Conversations on Care and/in the Community
12.30 – 6.30
43 Gordon Square, Birkbeck, University of London
6th June 2019
Experiences and practices of care have changed dramatically in the past three decades. Since the passing of the NHS and Community Care Act (1990), healthcare, social care and short-term psychiatric care have been increasingly decentralised and delivered ‘in the community’. This shift has been both practical and discursive: altering the pathways by which care is accessed and the sites in which it is received; and changing perceptions surrounding the role of those receiving care in wider society. In the case of mental healthcare for example, it has led us to move from the ‘mental patient’ to the ‘service user’ as labels that define the relationship between persons receiving care and those providing it.
Thirty years on, community care continues to be a fraught subject. On the one hand, it has been seen as having a democratizing influence, opening up the possibility for greater patient choice, and of integrating patients’ and service-users’ voices into care provision. On the other, it continues to be viewed as a chaotic cost-cutting exercise which leaves vulnerable people to fall through the cracks.
‘Conversations on Care and/in the Community’ invited researchers and writers from a number of disciplines to engage in a series of conversations surrounding these new social and spatial conditions of care in the twenty-first century.
Conversation 1: Momentarily Creating a Community
How can we generate community and connection with and between individuals who seem to live without a sense of continuity? This question became the centre of our first conversation, led by Dr Liz Barry and Dr Martina Zimmerman, on care and dementia and Alzheimer’s. We found a possible answer in laughter.
Both Barry and Zimmerman work on literary and medical accounts of dementia, with Zimmerman also having a background in neuroscience. They began focussing on the way that experiences of dementia and Alzheimer’s would appear to disrupt possibilities for communication. In dementia patients the loss of the ability to remember finds its correlate in the loss of an ability to predict, making social interactions difficult even if they are based in the present. In the contexts of care relationships, Barry notes, this is added to an experience of the repetitiveness of the rhythms of bodily care through which social experience is mediated by an instrumental approach to time.
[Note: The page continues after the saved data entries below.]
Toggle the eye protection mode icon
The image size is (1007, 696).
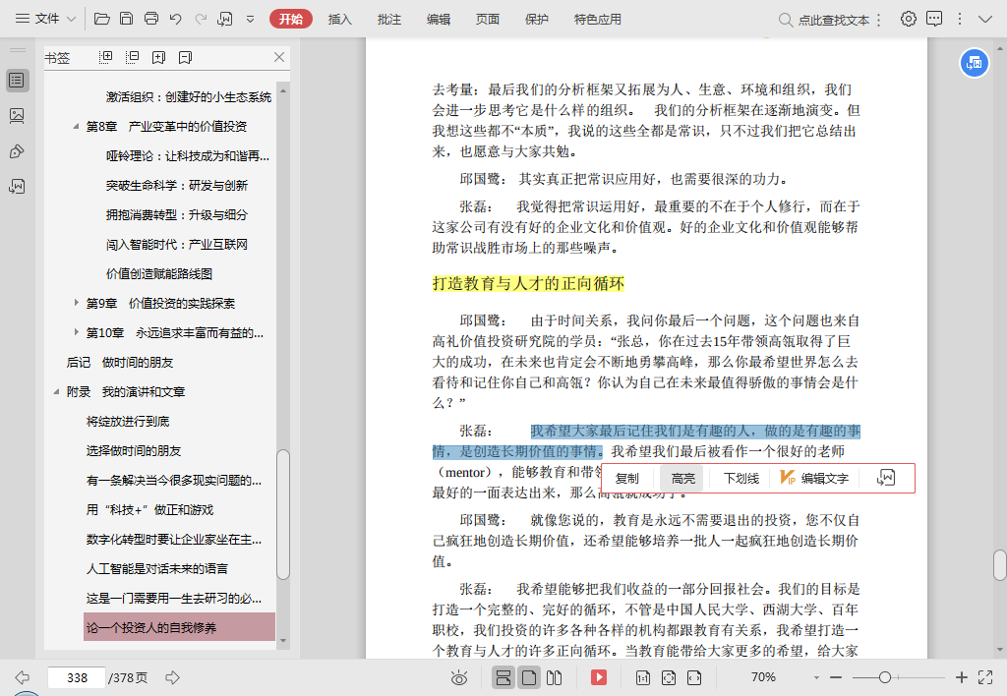[x=459, y=677]
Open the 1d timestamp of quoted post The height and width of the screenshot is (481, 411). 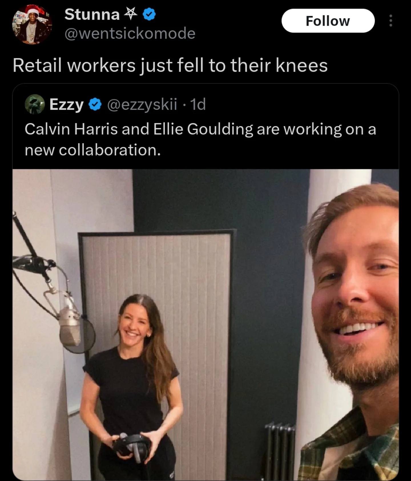pyautogui.click(x=198, y=104)
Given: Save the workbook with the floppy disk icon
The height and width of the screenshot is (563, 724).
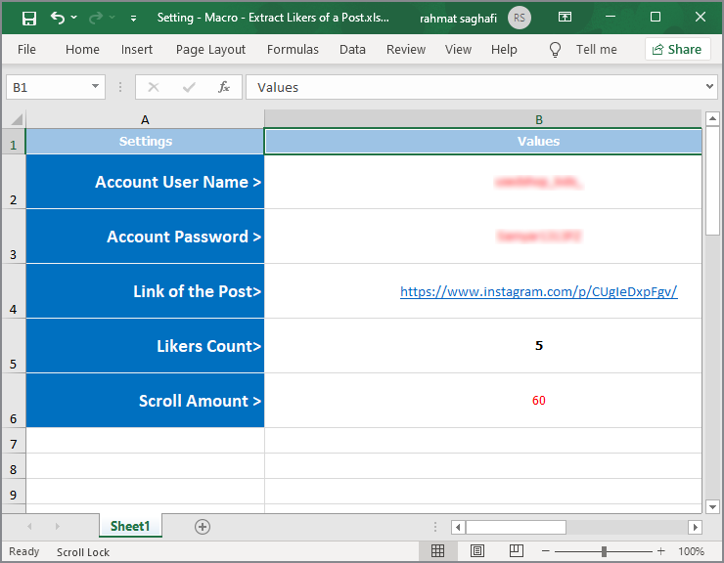Looking at the screenshot, I should [29, 18].
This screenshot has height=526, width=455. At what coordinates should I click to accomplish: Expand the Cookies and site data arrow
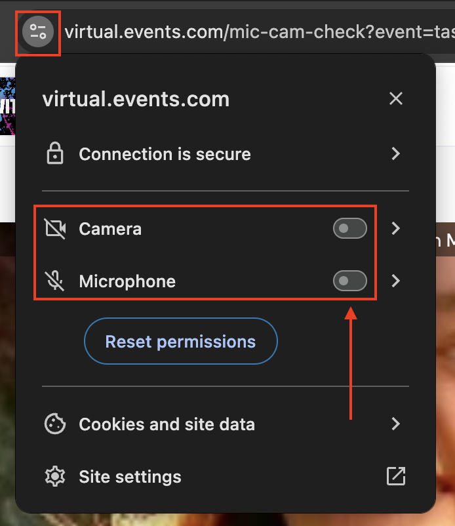(395, 424)
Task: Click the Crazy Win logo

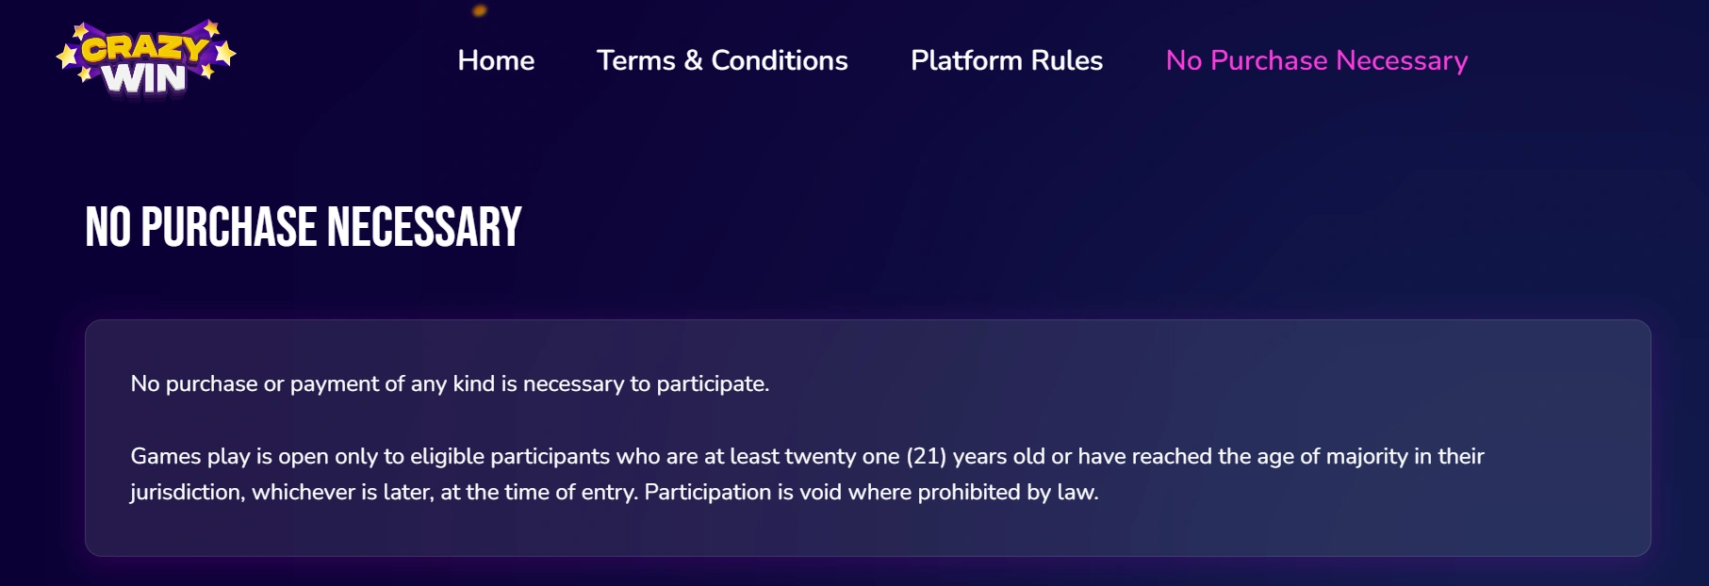Action: point(146,60)
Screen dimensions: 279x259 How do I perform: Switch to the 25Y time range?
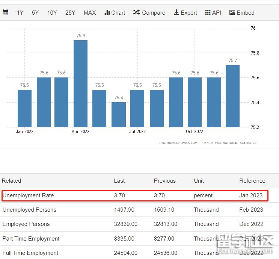tap(70, 12)
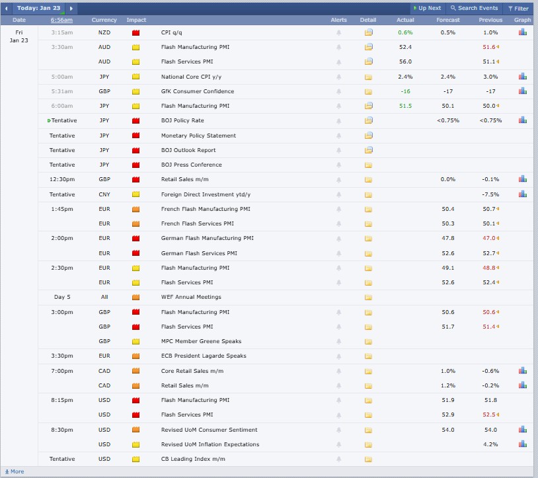Open details for WEF Annual Meetings
Image resolution: width=538 pixels, height=478 pixels.
pyautogui.click(x=367, y=297)
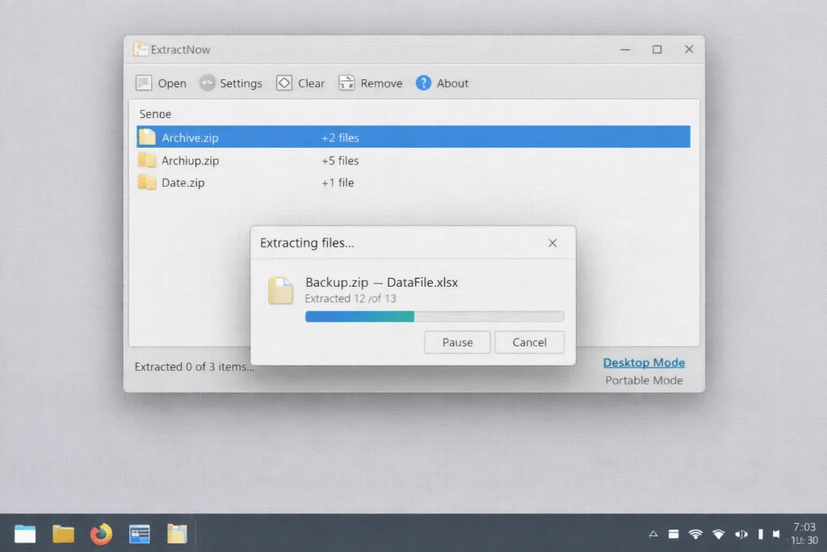Pause the extraction
827x552 pixels.
pyautogui.click(x=457, y=342)
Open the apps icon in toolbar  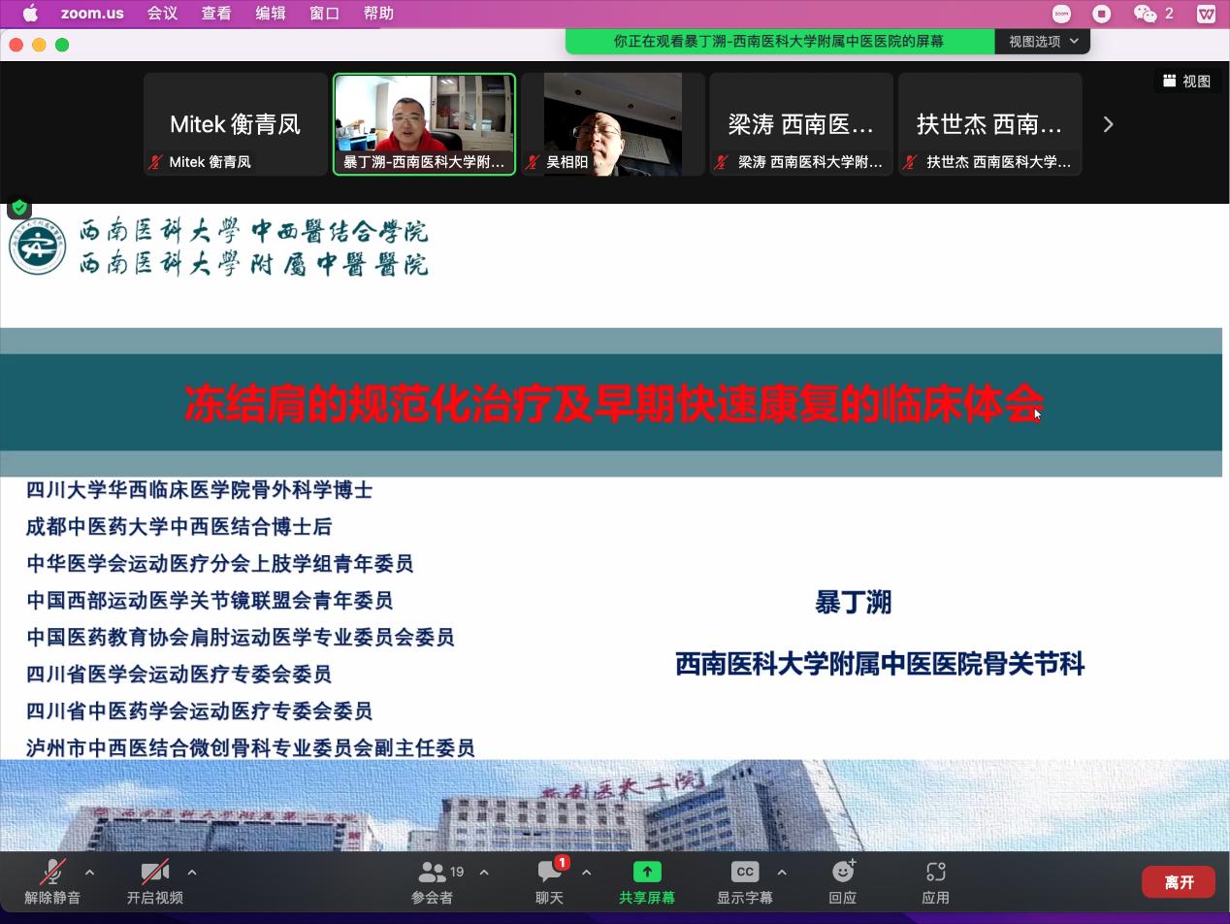pos(935,873)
These temporal disruptions have spatial consequences. In a practical sense, they can lead to isolation. Individuals become in need of care, are relocated to care homes and removed from social circles. It is this trajectory that the protagonist of Alice Laplante’s Turn of the Mind follows. Laplante’s detective novel follows the life of Jennifer White, who is already suffering from Alzheimer’s when she becomes the chief suspect in a murder investigation. As Zimmerman suggests, Jennifer’s story is one of increasing dependence, isolation and linguistic difficulty even as she attempts to thwart the detective investigating her. This trajectory has a clear spatial element. Jennifer avoids prison but is nonetheless moved into spaces of increasing confinement: from her home, to a private nursing home, then to a public facility. Alongside this, Zimmerman notes, there is a sense that the felt space of the protagonist is also shrinking. Through its form, Laplante’s novel seems to suggest that memory-loss provokes or is accompanied by an affect of confinement and limitation, even before any practical re-organisation of space is imposed on the subject.
So what opportunities might their be for resisting this sense of confinement, and restoring feelings of expansiveness and social engagement with those suffering from dementia and Alzheimer’s?
Laughter, it seems, may well be a solution. As Barry points out laughter is a non-verbal, non-narrative mode of affective communication. It is also constitutive of relations, even if they are ephemeral and transient. We might say laughter can momentarily create a community. Through moments of physical comedy, blunder and clowning, merriment overspills from one person to another and communicates in a way that is quite outside of intentional speech. (One may also look at the body of research on dementia and singing for an analogous example.)
The prevalence and possibilities for laughter in care relationships with persons with dementia and Alzheimer’s may also point to the existence of a greater organisation and value-structure for people with cognitive impairments than one might initially assume. As we discussed in the conversation, laughter and joking are more structured than play. To share a joke (even a physical joke) or create mischief requires an understanding of shared norms and values and of a social dynamic. In Laplante’s novel, mischievousness is an important part of Jennifer’s character, and an aspect which does not disappear as she loses aspects of her cognitive functioning. As she contemplates her future and her loss of cognition, Jennifer wonders where she will go, ‘and what tricks [she] shall play’ there.
If cognitive loss is sometimes experienced as a shrinking of felt space, then it may be that attention to laughter, jokes and mischief is a way of re-introducing expansiveness into someone’s affective experience. Such attentions and time creates the possibilities for improvised moments of community which might themselves be an important constituent of care.